Property Tax: How Rental Losses Are Treated for Tax Purposes
In the context of high-end rental real estate investments in Paris and international markets, landlords may generate a property rental loss (deficit foncier) when taxable rental income is lower than deductible expenses. Depending on the situation, this loss can be offset against other taxable income for the year or carried forward to future rental income..
How a Property Rental Loss Is Generated
For unfurnished residential or professional properties, rental income is taxed as property income. Under the micro-foncier regime, taxable income is calculated after a flat 30% allowance, and no actual expenses may be deducted.
Under the real tax regime, landlords may deduct actual expenses such as management fees, insurance, taxes, condominium charges, interest on loans and renovation costs. This regime often applies to luxury real estate investments, where expenses are substantial.

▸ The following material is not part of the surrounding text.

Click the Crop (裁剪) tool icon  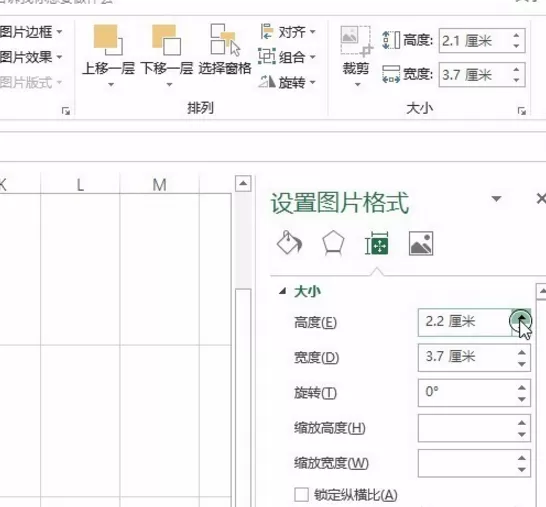(356, 41)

A rental loss can only arise under the real tax regime, typically after major renovation works or when significant loan interest is involved.
How the Rental Loss Is Offset
The portion of the rental loss excluding loan interest may be offset against other taxable income (salaries, pensions, business income), up to €10,700 per year, or €15,300 for properties rented under the Cosse scheme.
Any excess loss, as well as the portion related to loan interest, may only be carried forward and offset against rental income over the following ten years.
Consequences of Offsetting a Rental Loss
When a rental loss is offset against other income, the property must remain rented until 31 December of the third following year. Failure to comply may result in a reassessment and additional tax liability.